> Activity: There are pictures in the records below; leave them out and set down exactly the lines from the one holding "The height and width of the screenshot is (868, 453)." through the one holding "Given: Remove 东阿阿胶 from the watchlist".

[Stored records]
####################

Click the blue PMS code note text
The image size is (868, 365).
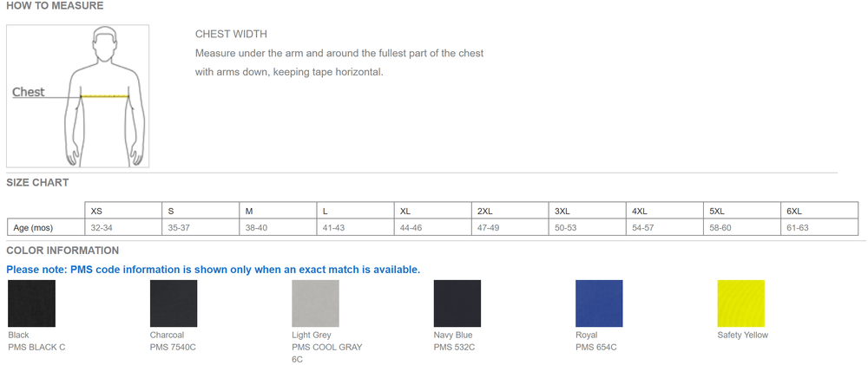[x=214, y=270]
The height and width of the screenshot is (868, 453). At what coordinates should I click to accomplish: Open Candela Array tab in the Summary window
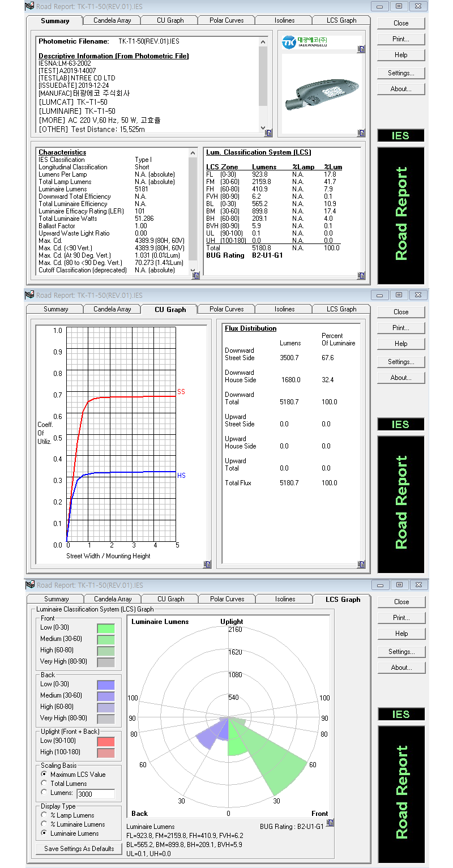coord(112,20)
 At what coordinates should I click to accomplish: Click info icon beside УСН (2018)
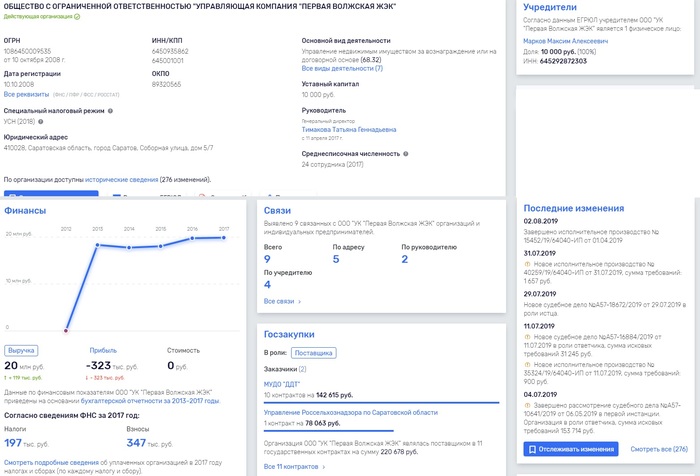click(40, 120)
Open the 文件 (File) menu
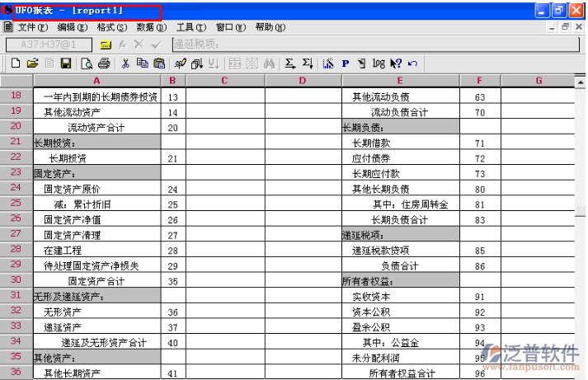 coord(31,27)
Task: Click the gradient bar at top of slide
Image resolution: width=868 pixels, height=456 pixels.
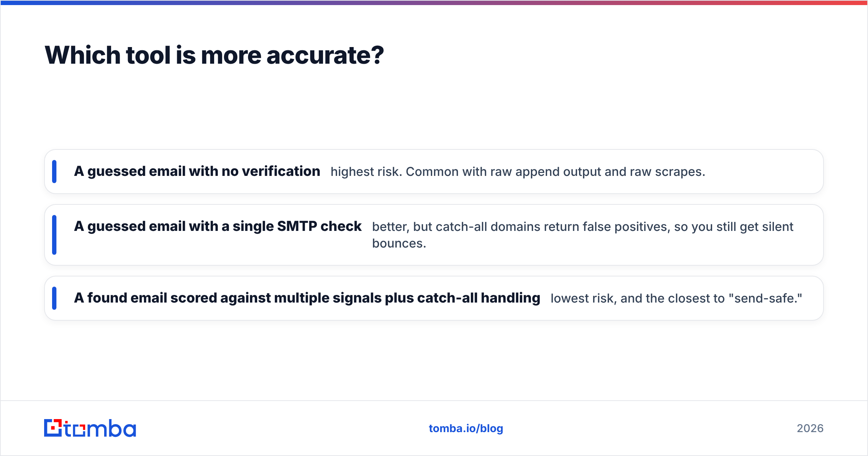Action: (434, 3)
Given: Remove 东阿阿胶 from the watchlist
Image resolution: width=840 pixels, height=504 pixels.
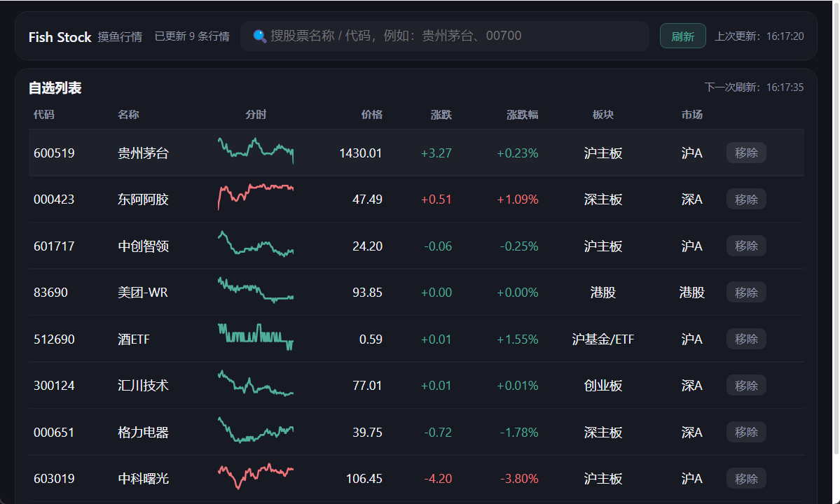Looking at the screenshot, I should tap(746, 200).
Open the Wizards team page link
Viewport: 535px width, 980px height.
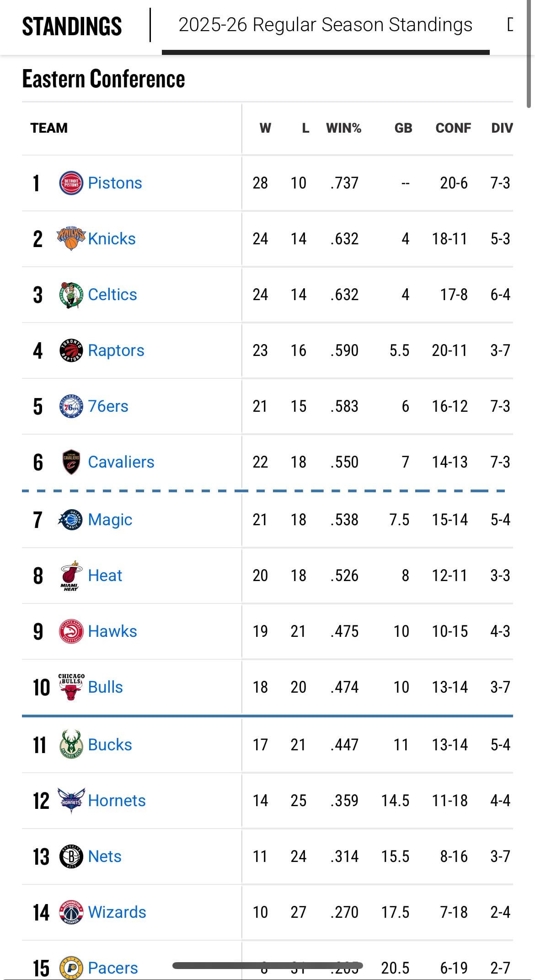117,912
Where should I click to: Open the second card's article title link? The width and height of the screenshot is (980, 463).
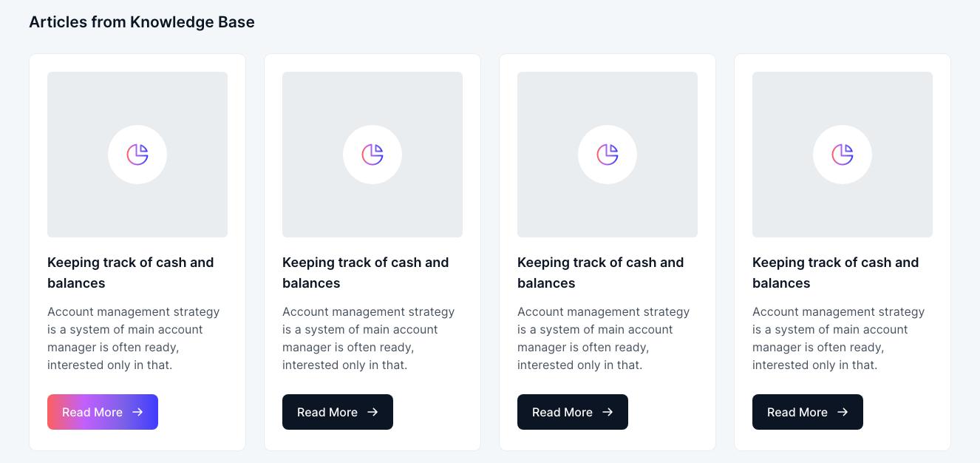tap(365, 273)
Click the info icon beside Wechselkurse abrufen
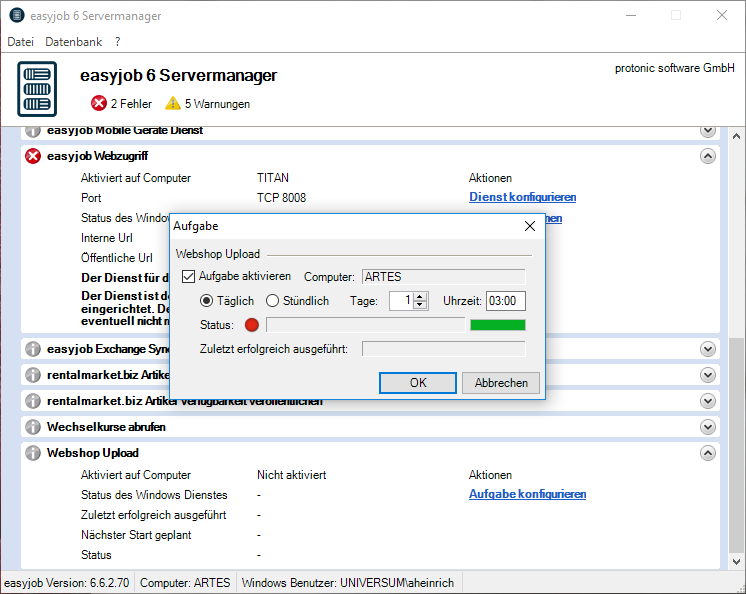This screenshot has width=746, height=594. (33, 427)
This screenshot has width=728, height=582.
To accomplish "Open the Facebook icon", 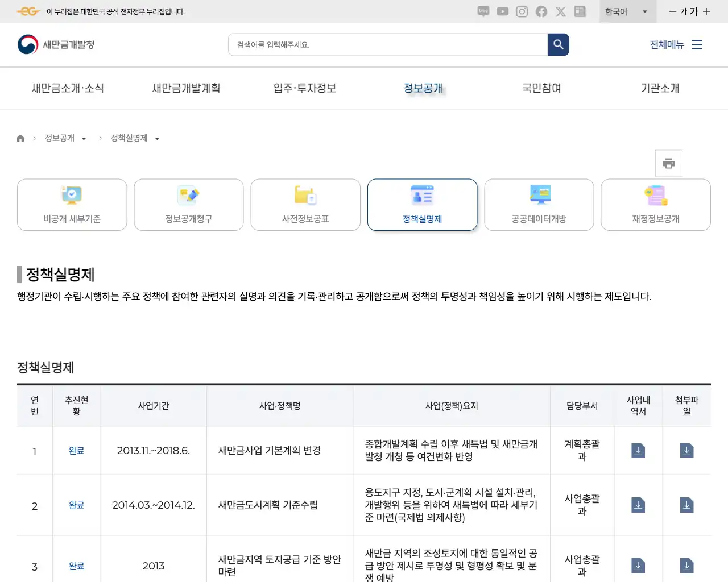I will pyautogui.click(x=541, y=11).
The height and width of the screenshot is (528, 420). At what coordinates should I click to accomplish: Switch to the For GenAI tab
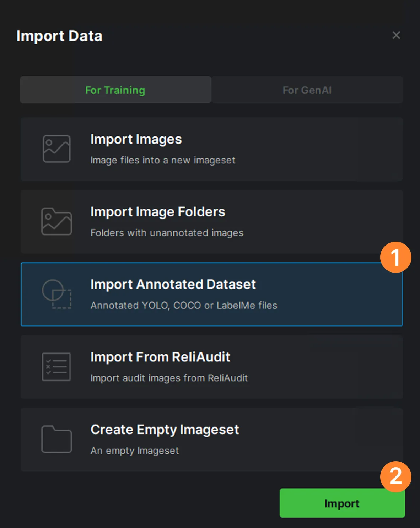(307, 90)
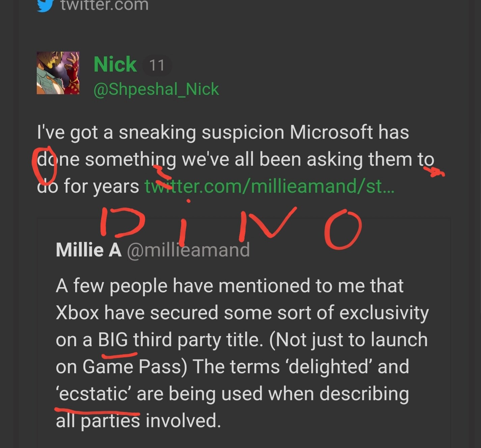Follow the twitter.com/millieamand/st... link

point(269,186)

####################

> Answer section:
The height and width of the screenshot is (868, 453). At what coordinates should I click to accomplish: Open Candela Array tab in the Summary window
coord(112,20)
 At what coordinates should I click to accomplish: Click info icon beside УСН (2018)
click(40, 120)
Open the 文件 (File) menu
 coord(31,27)
Task: Click the gradient bar at top of slide
Image resolution: width=868 pixels, height=456 pixels.
Action: (434, 3)
Given: Remove 东阿阿胶 from the watchlist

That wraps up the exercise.